Synchronous measuring of triptolide changes in rat brain and blood and its application to a comparative pharmacokinetic study in normal and Alzheimer's disease rats.

Triptolide, a major active ingredient of Tripterygium wilfordii Hook F, provides anti-inflammatory and neuroprotective activities. In this study, a microwave-assisted stable isotope labeling derivatization-magnetic dispersive solid phase extraction (MA-SILD-MDSPE) combined with ultra-high-performance liquid chromatography tandem mass spectrometry (UHPLC-MS/MS) method has been developed for the determination of the triptolide in rat microdialysates.
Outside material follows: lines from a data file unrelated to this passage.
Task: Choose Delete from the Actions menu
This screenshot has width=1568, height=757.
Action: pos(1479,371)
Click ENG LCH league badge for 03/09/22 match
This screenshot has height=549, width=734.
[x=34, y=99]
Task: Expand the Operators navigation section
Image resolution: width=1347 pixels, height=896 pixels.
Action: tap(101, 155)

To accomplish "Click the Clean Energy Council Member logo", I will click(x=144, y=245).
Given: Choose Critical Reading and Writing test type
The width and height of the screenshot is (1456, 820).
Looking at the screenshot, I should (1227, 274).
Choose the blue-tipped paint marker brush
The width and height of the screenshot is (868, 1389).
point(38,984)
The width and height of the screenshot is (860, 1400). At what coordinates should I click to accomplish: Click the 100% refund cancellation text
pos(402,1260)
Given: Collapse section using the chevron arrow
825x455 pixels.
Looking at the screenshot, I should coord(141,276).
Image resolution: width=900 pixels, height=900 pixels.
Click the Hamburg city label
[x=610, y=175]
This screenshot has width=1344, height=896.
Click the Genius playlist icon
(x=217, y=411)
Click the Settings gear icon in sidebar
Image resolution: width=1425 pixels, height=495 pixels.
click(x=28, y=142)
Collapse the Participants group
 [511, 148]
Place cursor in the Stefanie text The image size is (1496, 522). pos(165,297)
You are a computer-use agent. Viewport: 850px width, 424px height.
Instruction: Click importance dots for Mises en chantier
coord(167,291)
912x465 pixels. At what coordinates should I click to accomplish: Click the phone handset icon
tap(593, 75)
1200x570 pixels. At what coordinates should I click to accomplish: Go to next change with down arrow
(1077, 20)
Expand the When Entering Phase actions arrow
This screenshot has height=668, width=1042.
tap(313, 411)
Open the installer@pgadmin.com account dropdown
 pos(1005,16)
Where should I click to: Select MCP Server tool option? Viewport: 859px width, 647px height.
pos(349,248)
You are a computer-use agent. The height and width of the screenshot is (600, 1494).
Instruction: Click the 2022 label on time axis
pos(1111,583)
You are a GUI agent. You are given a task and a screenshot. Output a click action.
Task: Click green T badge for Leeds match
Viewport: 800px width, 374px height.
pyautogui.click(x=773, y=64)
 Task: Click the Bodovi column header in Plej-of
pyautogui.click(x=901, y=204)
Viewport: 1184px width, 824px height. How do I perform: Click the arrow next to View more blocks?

A pair of SILD reagents (d0-/d3-3-N-methyl-2'-carboxyl Rhodamine 6G, d0-/d3-MCR6G) were used to label triptolide in real samples and standards under mild conditions. The introduction of SILD reagents enhanced the sensitivity of MS/MS detection and ensured accurate quantification. A novel molecularly imprinted polymer coating with d0-MCR6G labeled triptolide as template was firstly synthesized by precipitation polymerization method, and used to selectively extract the labeled triptolides from complex matrices. The purified d0-/d3-MCR6G-triptolides were determined by UHPLC-MS/MS analysis. Using the proposed method, a good linearity (R2>0.995), low limits of detection (LOD, 0.45-0.50 pg/mL) and quantification (LOQ, 3.0 pg/mL) were achieved. The intra- and inter-day precision and accuracy were within the acceptable ranges. No significant matrix effect was observed. The derivatization efficiency was more than 96 %. The validated method was successfully applied to a comparative pharmacokinetic study of triptolide synchronously in brain and blood of normal and Alzheimer's disease rats by in vivo microdialysis sampling technique.